Exercise requirements:
List each line of the items below that contains the string "This", matching case exactly.

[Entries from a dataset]
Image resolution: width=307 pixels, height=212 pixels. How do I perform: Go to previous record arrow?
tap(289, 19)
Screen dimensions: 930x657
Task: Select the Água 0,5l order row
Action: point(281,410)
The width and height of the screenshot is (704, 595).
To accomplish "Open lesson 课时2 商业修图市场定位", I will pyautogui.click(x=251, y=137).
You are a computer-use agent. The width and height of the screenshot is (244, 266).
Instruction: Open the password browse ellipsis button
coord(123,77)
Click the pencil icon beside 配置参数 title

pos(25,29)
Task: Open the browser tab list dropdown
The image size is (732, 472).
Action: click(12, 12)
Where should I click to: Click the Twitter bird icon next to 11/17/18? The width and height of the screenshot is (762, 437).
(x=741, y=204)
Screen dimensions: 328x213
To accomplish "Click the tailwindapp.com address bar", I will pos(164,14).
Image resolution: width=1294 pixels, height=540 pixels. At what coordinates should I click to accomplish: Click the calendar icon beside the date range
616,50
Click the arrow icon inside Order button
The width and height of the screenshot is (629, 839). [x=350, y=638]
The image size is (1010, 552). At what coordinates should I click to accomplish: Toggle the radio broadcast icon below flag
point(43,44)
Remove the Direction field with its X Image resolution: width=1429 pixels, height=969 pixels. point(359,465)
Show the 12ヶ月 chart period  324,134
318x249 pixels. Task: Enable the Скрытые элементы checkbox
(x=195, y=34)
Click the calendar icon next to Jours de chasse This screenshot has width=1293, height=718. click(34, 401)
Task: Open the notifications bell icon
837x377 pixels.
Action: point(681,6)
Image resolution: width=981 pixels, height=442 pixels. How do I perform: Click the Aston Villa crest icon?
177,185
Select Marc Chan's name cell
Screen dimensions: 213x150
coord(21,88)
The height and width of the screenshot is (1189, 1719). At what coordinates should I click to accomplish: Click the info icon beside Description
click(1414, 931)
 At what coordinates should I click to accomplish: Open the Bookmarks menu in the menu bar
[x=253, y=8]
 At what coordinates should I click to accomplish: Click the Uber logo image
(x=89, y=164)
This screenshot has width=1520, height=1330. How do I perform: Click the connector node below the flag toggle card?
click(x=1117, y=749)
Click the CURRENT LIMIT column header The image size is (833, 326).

Result below:
Click the calendar icon next to Jours de chasse This screenshot has width=1293, height=718. click(34, 401)
This screenshot has width=1520, height=1330. How do I perform: Click the connector node below the flag toggle card?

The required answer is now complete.